We can’t tell we’re in the all-zero universe by examining any finite number of bits.
What does it mean for the all-zero universe to be infinite, as opposed to not being infinite? Finite universes have a finite number of bits of information describing them (This doesn’t actually negate the point that uncomputable utility functions exist, merely that utility functions that care whether they are in a mostly-empty vs perfectly empty universe are a weak example.
These preferences are required to be coherent with breaking things up into sums, so U(E) = U(E∧A)⋅P(E∧A)+U(E∧¬A)⋅P(E∧¬A)/P(E) -- but we do not define one from the other.
What happens if the author/definer of U(E) is wrong about the probabilities? If U(E) is not defined from, nor defined by, the value of its sums, what bad stuff happens if they aren’t equal? Consider the dyslexic telekinetic at a roulette table, who places a chip on 6, but thinks he placed the chip on 9; Proposition A is “I will win if the ball lands in the ‘9’ cup (or “I have bet on 9”, or all such similar propositions), and event E is that agent exercising their telekinesis to cause the ball to land in the 9 cup. (Putting decisions and actions in the hypothetical to avoid a passive agent)
Is that agent merely *mistaken* about the value of U(E), as a result of their error on P(A) and following the appropriate math? Does their error result in a major change in their utility _function_ _computation_ measurement when they correct their error?
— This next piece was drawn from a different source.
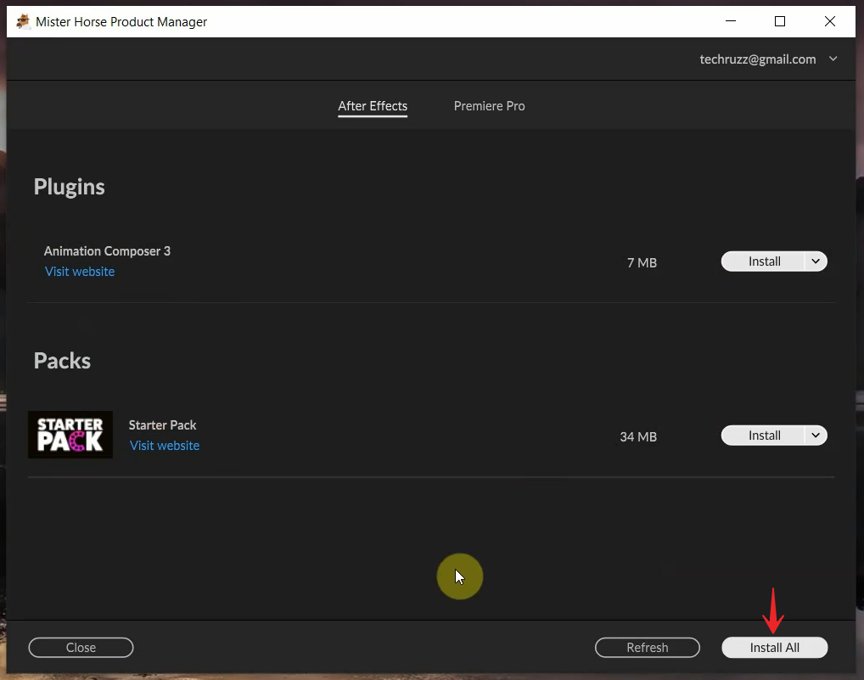The image size is (864, 680).
Task: Install the Starter Pack
Action: coord(764,435)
Is it considered safe for an agent to justify cascading major changes in utility measurement over many (literally all?) events after updating a probability?
An instantiated entity (one that exists in a world) can only know of events E where such events are either observations that they make, or decisions that they make; I see flaws with an agent who sets forth actions that it believes sufficient to bring about a desired outcome and then feels satisfied that it is done, and also with an agent that is seeking spoofable observations about that desired outcome (in particular, the kind of dynamic where agents will seek evidence that tends to confirm desirable event E, because that evidence makes the agent happy, and evidence against E makes the agent sad, so they avoid such evidence).
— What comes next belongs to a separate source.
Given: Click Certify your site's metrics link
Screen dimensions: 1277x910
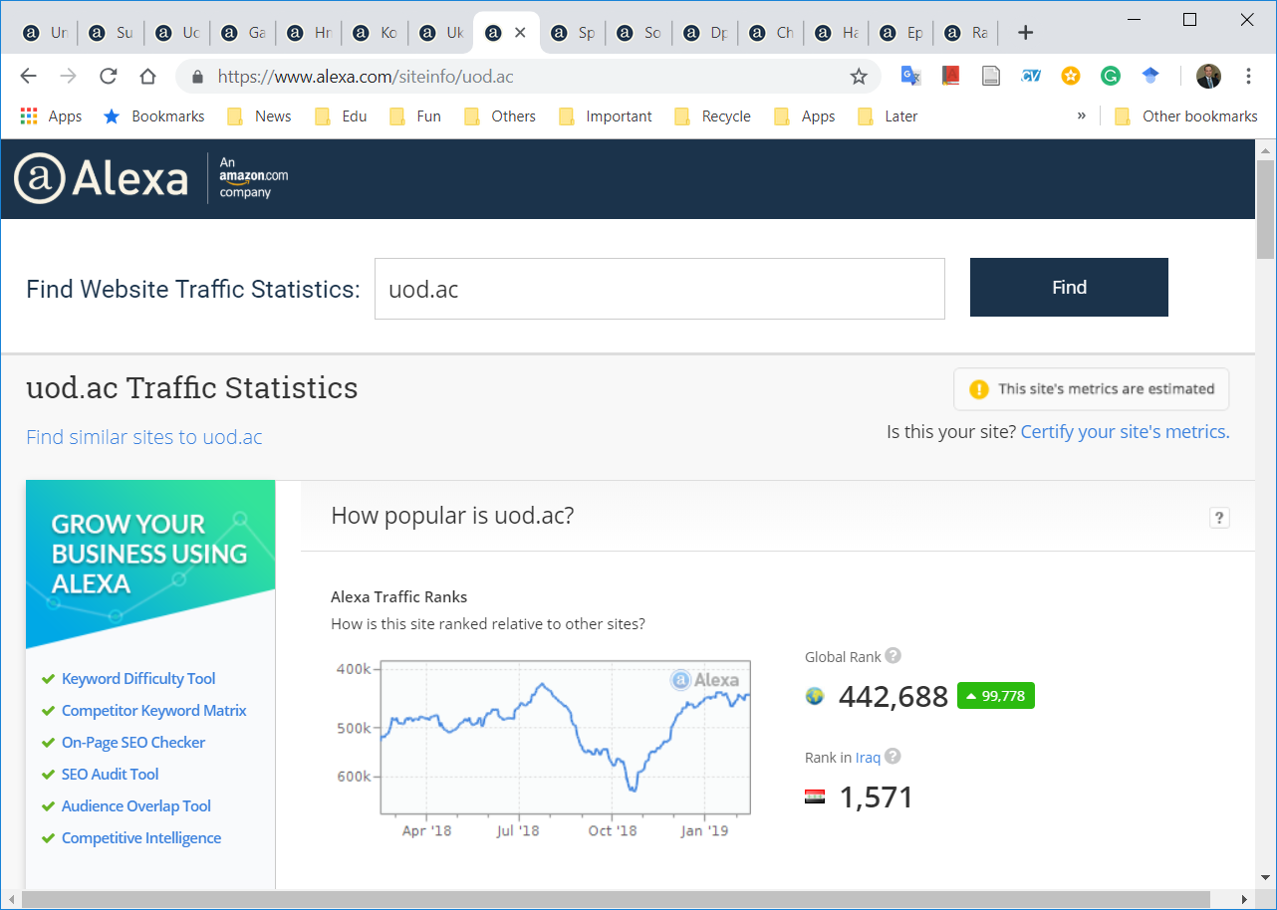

What happens if the author/definer of U(E) is wrong about the probabilities? If U(E) is not defined from, nor defined by, the value of its sums, what bad stuff happens if they aren’t equal?
Ultimately, I am advocating a logical-induction like treatment of this kind of thing.
Initial values are based on a kind of “prior”—a distribution of money across traders.
Values are initially inconsistent (indeed, they’re always somewhat inconsistent), but, become more consistent over time as a result of traders correcting inconsistencies. The traders who are better at this get more money, while the chronically inconsistent traders lose money and eventually don’t have influence any more.
Evidence of all sorts can come into the system, at any time. The system might suddenly get information about the utility of some hypothetical example, or a logical proposition about utility, whatever. It can be arbitrarily difficult to connect this evidence to practical cases. However, the traders work to reduce inconsistencies throughout the whole system, and therefore, evidence gets propagated more or less as well as it can be.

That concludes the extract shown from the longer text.